Elle secoue ses angoisses
- Comment se fardent les fantômes, perdent-ils leur brouillard quand ils pleurent ?
Elle allume une cigarette. Brûle la moitié du lit. Hurle à la mort.
Elle se réfugie sous sa taie d’oreiller.
Cherche le sein de sa mère. Depuis longtemps pourri dans la terre.

Qui est-elle ?
Sinon moi
Pourquoi m’appelle-t-elle ?
Sinon pour nous retrouver.

Au téléphone :
-Viens, la télé n’éclaire plus ma vie, les anges perdent leurs ailes,
les glaçons de leur sainteté se décongèlent
quoi dire quoi faire sinon l’écouter pour ne pas nous tuer.

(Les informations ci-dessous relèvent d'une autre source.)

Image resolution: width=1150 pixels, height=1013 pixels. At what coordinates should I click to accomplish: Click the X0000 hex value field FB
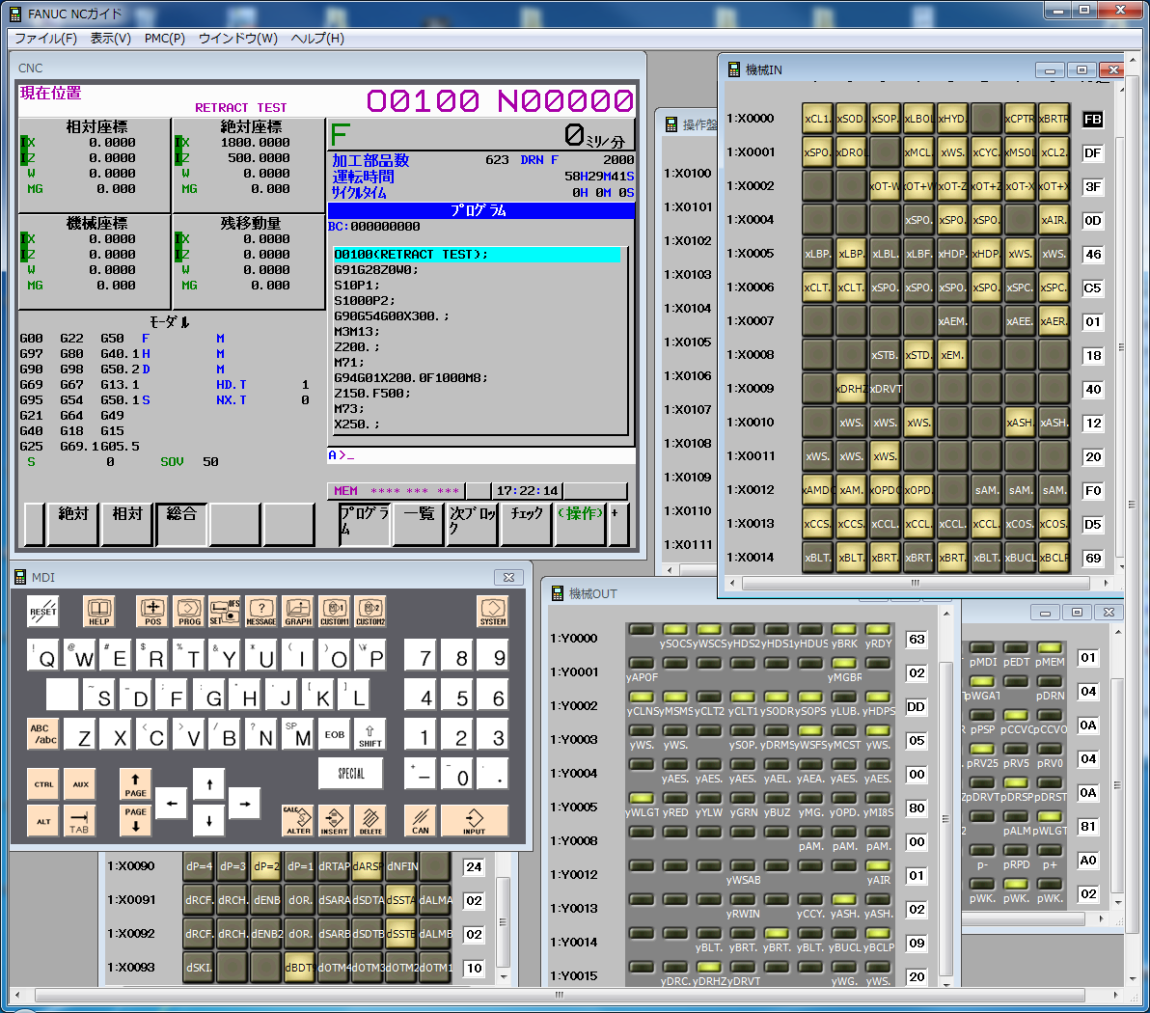coord(1092,119)
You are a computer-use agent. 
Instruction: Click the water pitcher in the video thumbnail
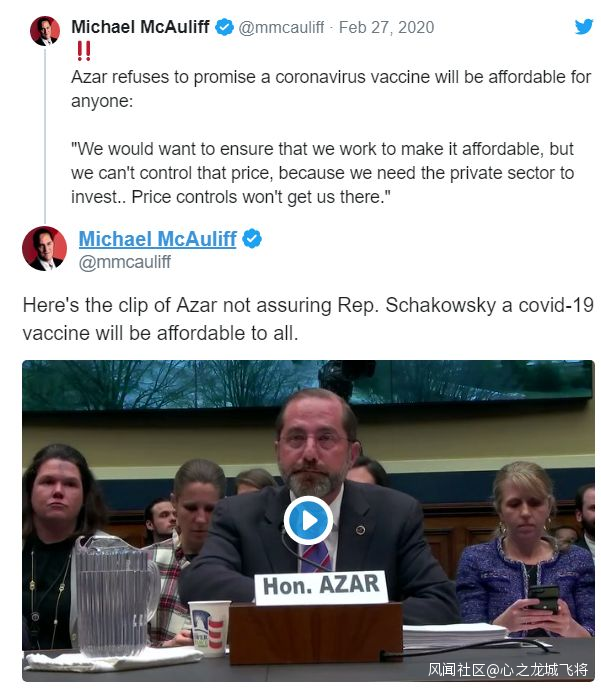116,596
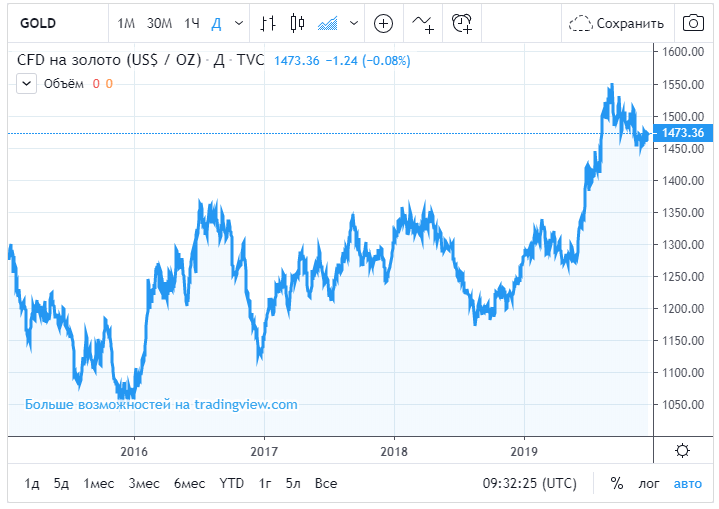The width and height of the screenshot is (719, 509).
Task: Select the YTD date range
Action: coord(232,483)

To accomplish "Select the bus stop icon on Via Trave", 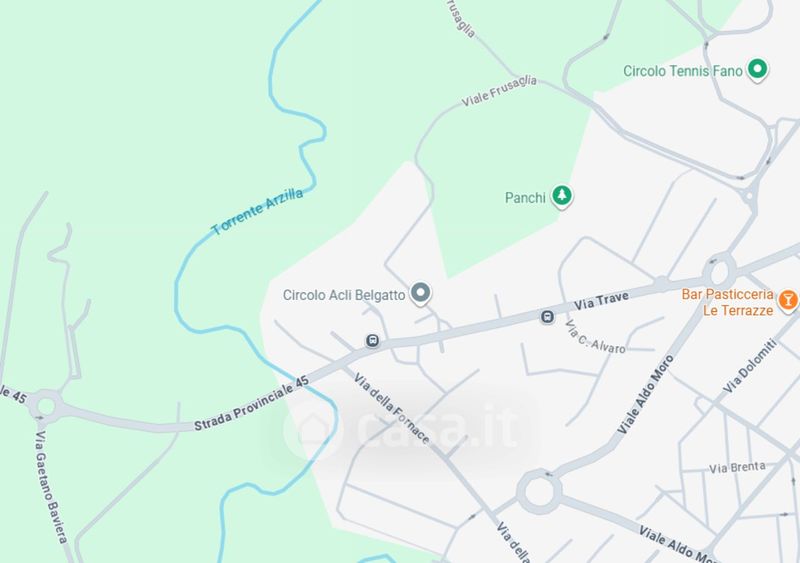I will click(547, 317).
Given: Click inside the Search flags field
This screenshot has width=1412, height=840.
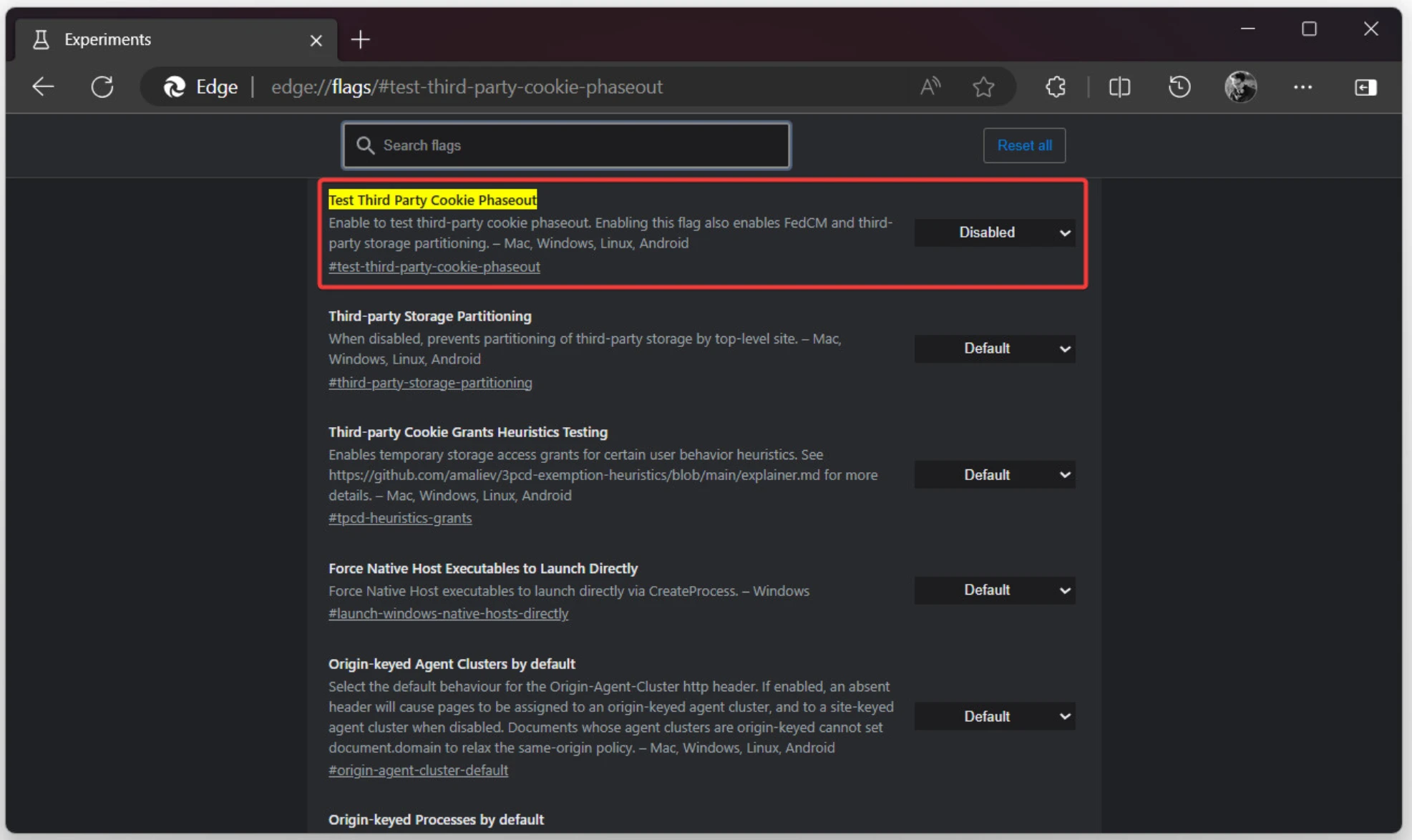Looking at the screenshot, I should point(565,145).
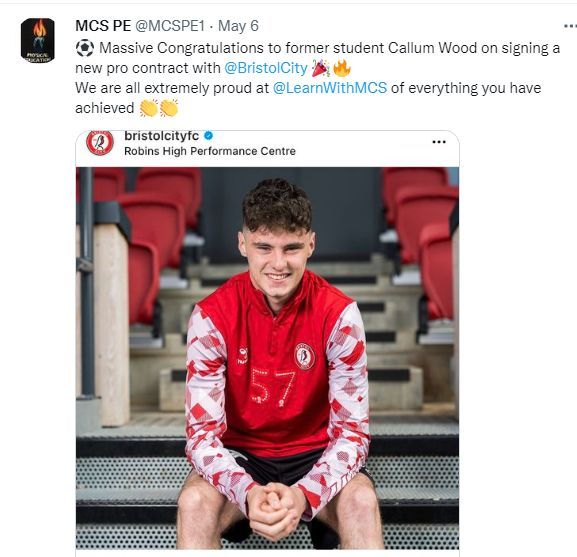The image size is (577, 557).
Task: Open the @BristolCity mention link
Action: 266,68
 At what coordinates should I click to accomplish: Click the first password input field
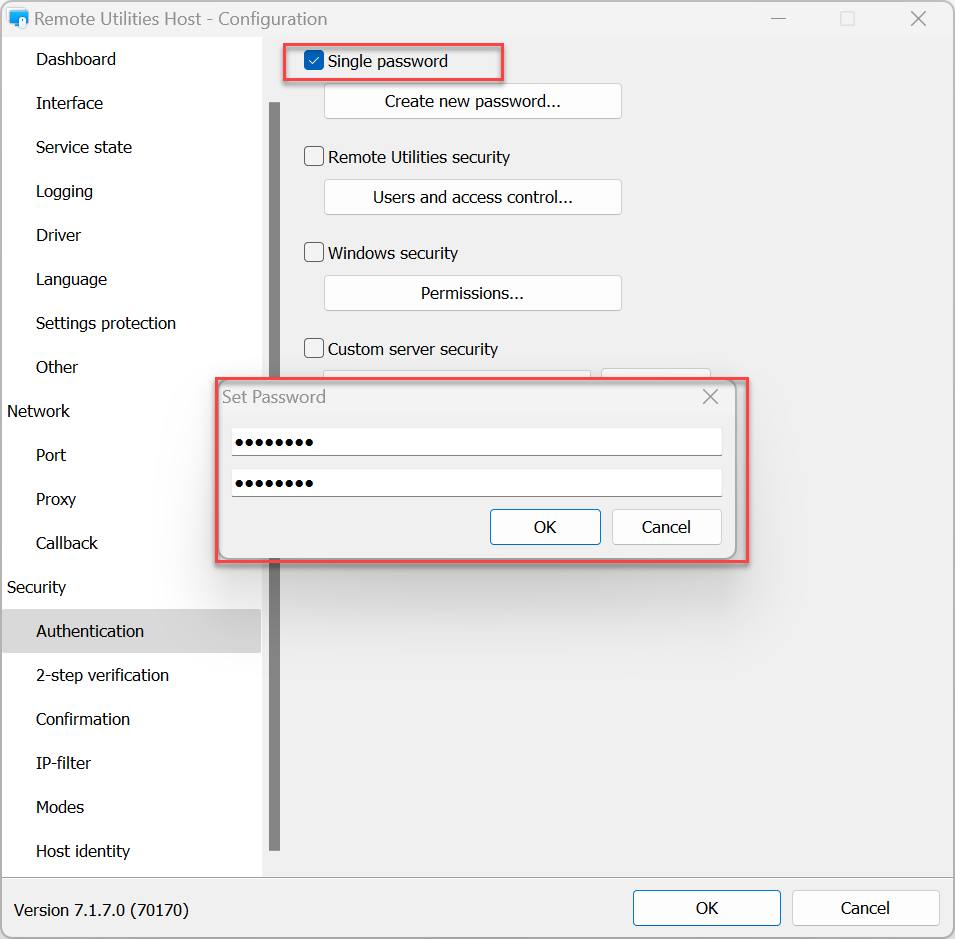[476, 442]
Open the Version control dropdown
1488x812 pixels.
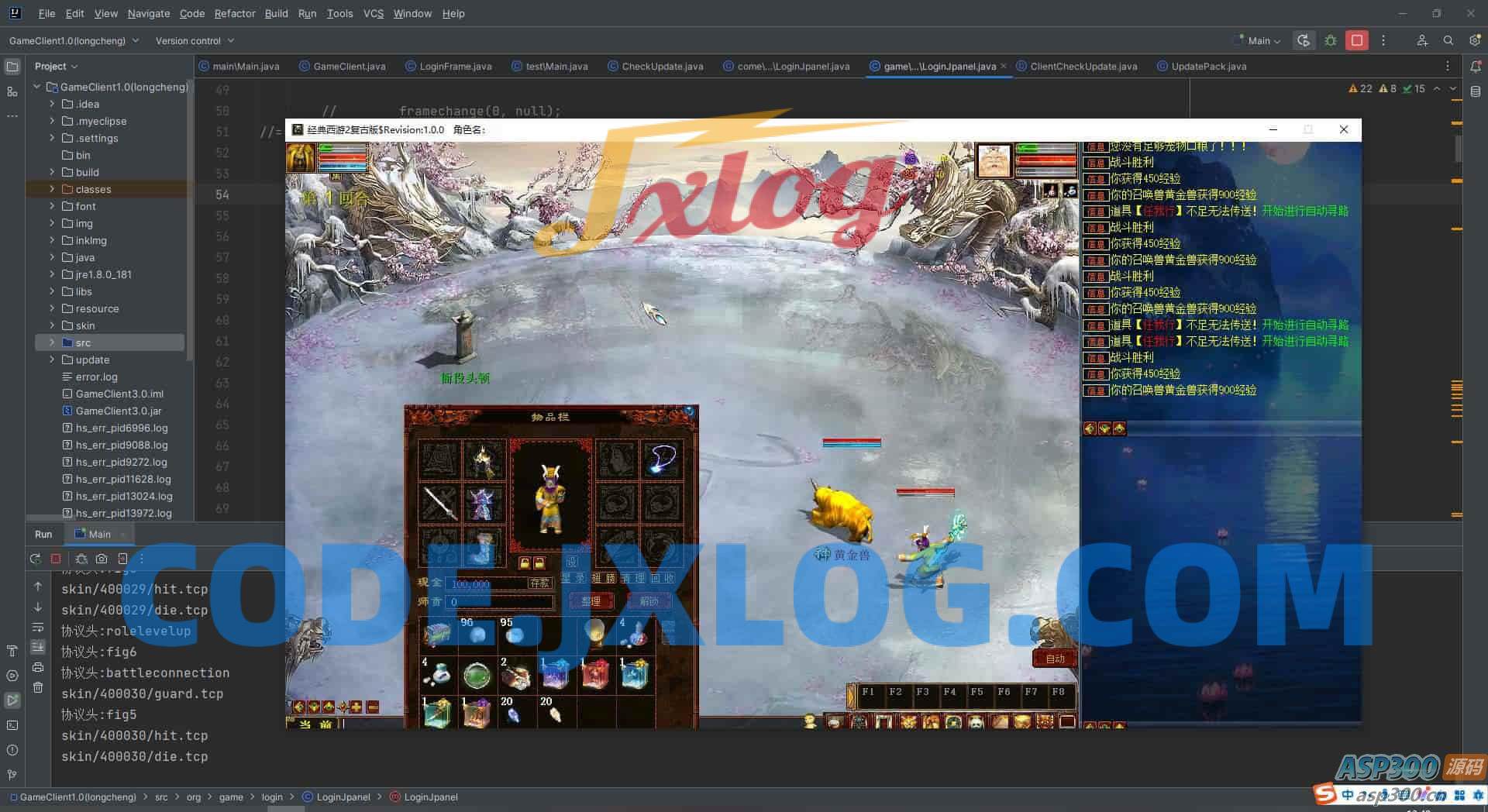194,40
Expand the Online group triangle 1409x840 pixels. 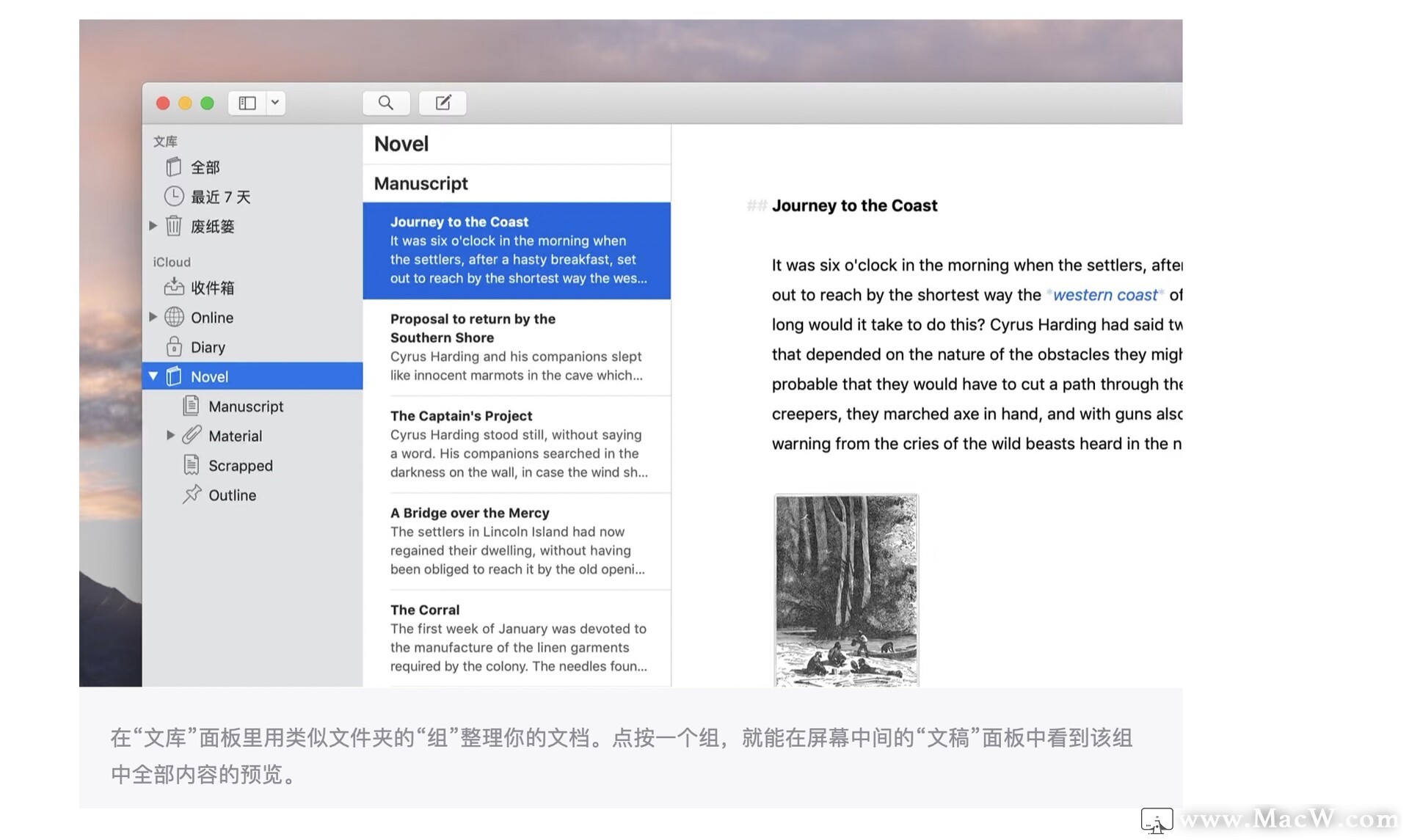point(153,317)
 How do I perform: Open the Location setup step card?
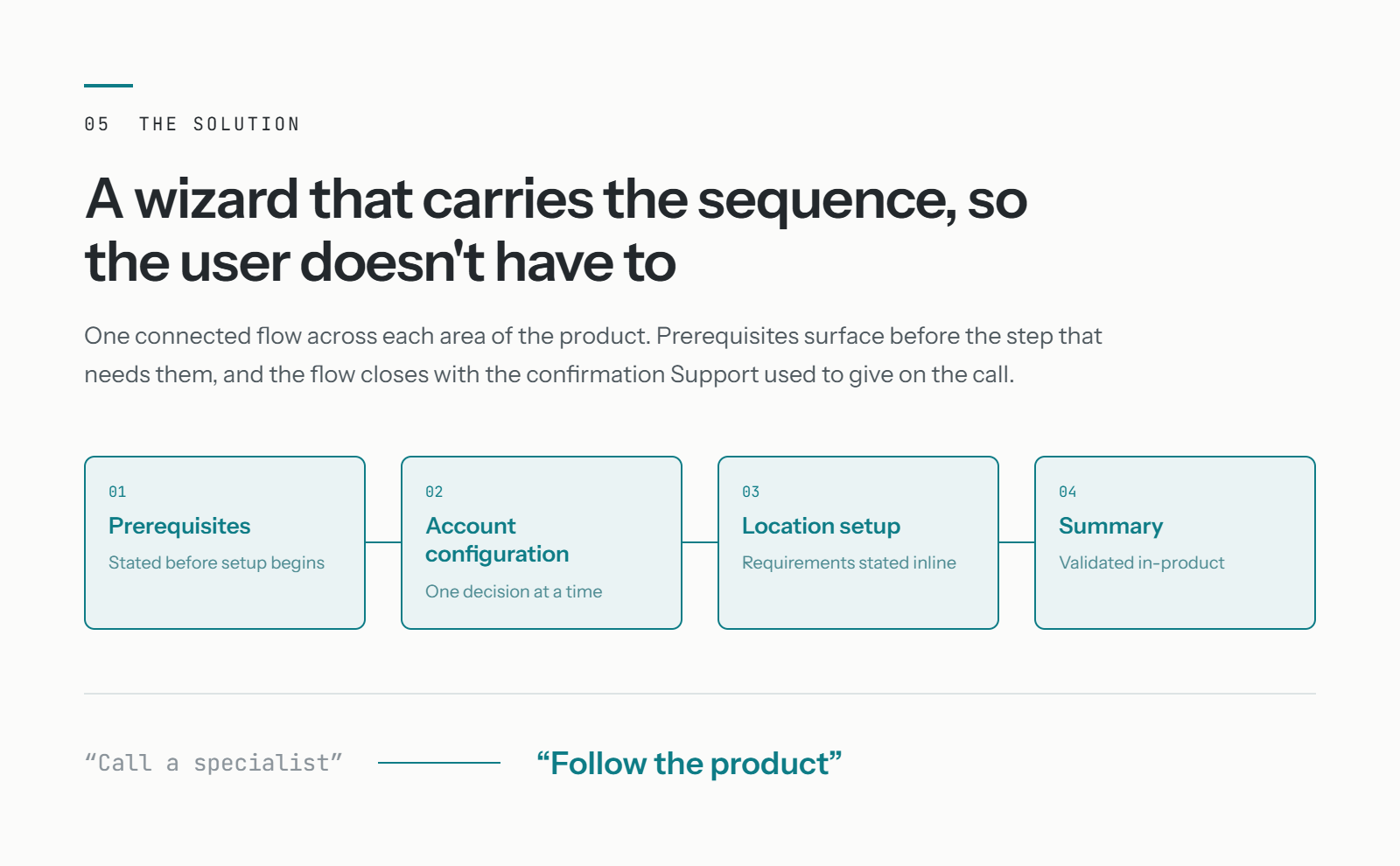point(858,542)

Comment l’ai-je rencontrée ?
Par une bouche qui bavait son abcd :
- il faut que tu ailles la voir, ça fais des semaines qu’elle en s’est pas vue.
Tu comprends, elle est fragile tu es le miroir, elle est l’incendie, tu es la briquet, elle est le cadavre …
- Je suis la mort »…

Ses crayons de couleurs illuminent son visage.
Son langage balbutie la vie.
Pauvre folle pauvre moi qui me retrouve dans les fêlures de ses gestes
Se regarde dans son acné…
Elle se préfère conne.

- Passe-moi ton corps, s’il te plaît me dit-elle
- quoi ?
- Tu vois pas que t’es mon devenir ?
- Pas question
- J’te demande pas ton avis, imbécile.
Elle me fout une claque, pioche dans mes gestes pour m’arracher leur chair.
Je me retrouve sur le pieu du purgatoire.

Ma peau ne lui va pas. Elle grimace sa vie dans la mienne. Je crève dans la sienne.
Elle me rend ce que je suis dans le désordre.
J’arrive a tout remettre, mais rien n’est à sa place.
Je ne suis pas la combinaison gagnante du tiercé.

Ses pieds tournent et dansent sous la couette.
Ils rythment la joie qu’elle n’a pas, la vie tombée dans son drap,
ma main dessine le fil de nos blessures qui se relient dans un jeu de talkie-walkie invisible.

Parlons de sa gorge.
Ses cordes vocalisent :
- Passe-moi le cendrier

J’obéis.
Elle allume une cigarette.
Je lui en demande une.
Elle me la balance dans un geste de colère.
La fumée embrouillent nos idées.

Nos lèvres s’accrochent aux filtres.
Le silence joue de la balançoire. Le silence. La balançoire…

Je tombe dans le vide.
Je tombe dans
Je tombe

Je vide ma tombe pour m’y installer
Je…
Elle me regarde agoniser.
Ça l’amuse.

La salive fait du manège sur ses dents
C’est dégueulasse.

Elle me dit :
- Tu dois t’en aller je crois ?
- T’as décidé pour moi de toute façon
- Rien ne t’échappe
- Au contraire, tout m’échappe, tout, sauf ton envie de rester seule pour te détruire.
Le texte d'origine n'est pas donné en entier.